Memandangnya saya menjadi tersenyum geli dalam hati sekaligus berpikir, kok sampai-sampainya seperti itu. Memerkuat saya bahwa orang yang sedang dilanda cinta memang betul-betul bisa gila. Lupa daratan. Bukankah sudah jelas menurut pikiran saya, lawong wanitanya juga ga tidak masuk akal. Lucu plus bodoh. Pikir saya.

Namun, saya sadari juga bahwa cinta memang kerap tidak masuk akal. Kadang juga kita temukan saudara sama-sama saudaranya saling membunuh, hanya gara-gara rebutan wanita. Berapa banyak sebuah bangsa saling bentrok dengan bangsa lainnya hanya gara-gara cinta. Dan, ini memang sudah terjadi sejak zaman pertama kali sejarah manusia menginjakkan kakinya di planet bumi ini.

Qabil dan Habil adalah manusia pertama kali dilanda asmara sekaligus hancur gara-gara wanita itu. Akhirnya, cinta dan wanita adalah kekacauan dan dosa awal kali manusia melakukannya di dunia.

Sejatinya, arah dan motif cinta banyak macam.  Ada yang arahnya kepada kedudukan, harta, Tuhan, orang tua, atau rekan. Tapi, seakan cinta lebih identik dengan wanita. Kalau orang sudah mengatakan cinta pasti akan langsung terbayang di kepalanya seorang wanita. Bagi yang laki-laki. Sedangkan bagi yang wanita berarti laki-laki.
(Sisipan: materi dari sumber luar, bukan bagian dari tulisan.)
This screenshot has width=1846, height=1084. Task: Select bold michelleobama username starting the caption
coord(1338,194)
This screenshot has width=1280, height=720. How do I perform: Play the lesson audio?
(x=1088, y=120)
Motifnya juga beraneka ragam. Ada yang cinta karena kaya; ada yang cinta karena berpengaruh, ada yang cinta karena suaranya; ada yang cinta karena kesopanannya; ada yang cinta karena kemolekan tubuhnya atau seks; dan ada yang cinta memang karena kecantikan atau ketampanannya. Yang terakhirlah yang lebih diidentikan dengan cinta.

Selain itu, ada yang bilang bahwa cinta itu relatif, dengan motif dan arahnya itu. Kemudian berkembang menjadi sebuah jargon bahwa ” Bukan cantik yang membawa cinta tapi cinta yang membawa cantik. Jamak kita temukan, ada wanita secara fisik dia buruk tapi kata seseorang dia sangat amat cantik sehingga dia mencintainya. Yang jelas, pasti, meski pada fisiknya dia jelek, ada suatu sisi yang membuatnya segalanya menjadi cantik bagi yang cinta, bisa karena bentuk tubuhnya, keindahan suaranya, atau gaya jalannya.
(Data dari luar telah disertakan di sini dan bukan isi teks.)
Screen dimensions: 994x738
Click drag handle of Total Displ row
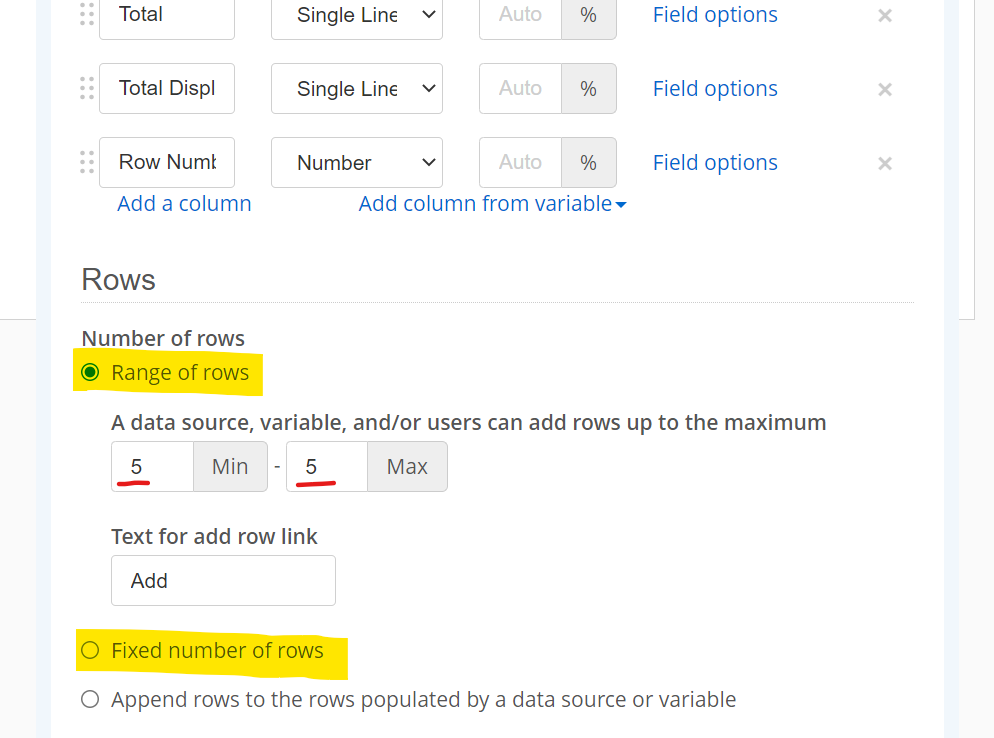click(87, 88)
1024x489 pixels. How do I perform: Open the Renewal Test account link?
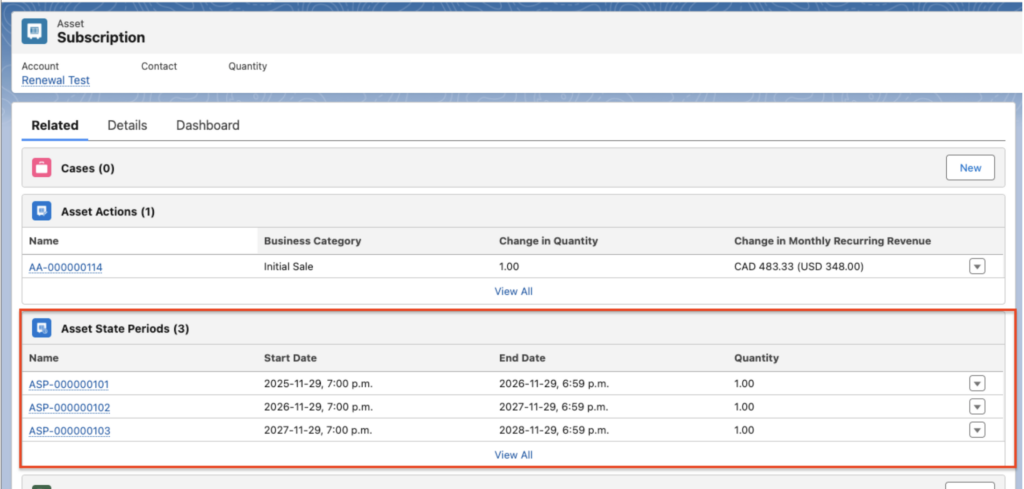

Tapi sebaliknya, ada juga yang katakanlah sebenarnya secara fisik wanita itu amat sangat cantik tapi bagi orang tertentu dia menjadi paling buruk sedunia. Bisa jadi ada satu sisi yang membuatnya menjadi terburuk segalanya baginya, bisa jadi karena dia pernah disakiti atau ada perasaan sentimen, dan sebagainya.

Akhirnya, kalau cinta ini makin dirunut-runut kita akan tak terasa menerobos sampai kepada persoalan filosofis yang rumit tentang hakekat cinta, moral, dan estetika. Apakah indah itu karena kita cinta atau kita cinta karena indah. Atau, apakah indah itu karena memang dirinya sebagai objek yang indah atau karena subjek yang melihat menganggapnya indah.

Entahlah, kita pikir sendiri-sendiri saja. Ambil saja satu contoh sebagai bahan pertanyaan yang lebih simpel dan praktis: Artis Luna Maya, siapakah yang bilang bahwa dia wanita jelek? Eksitensi kepribadian diri anda akan tercermin dari jawaban anda. Berhati-hatilah dengan cinta.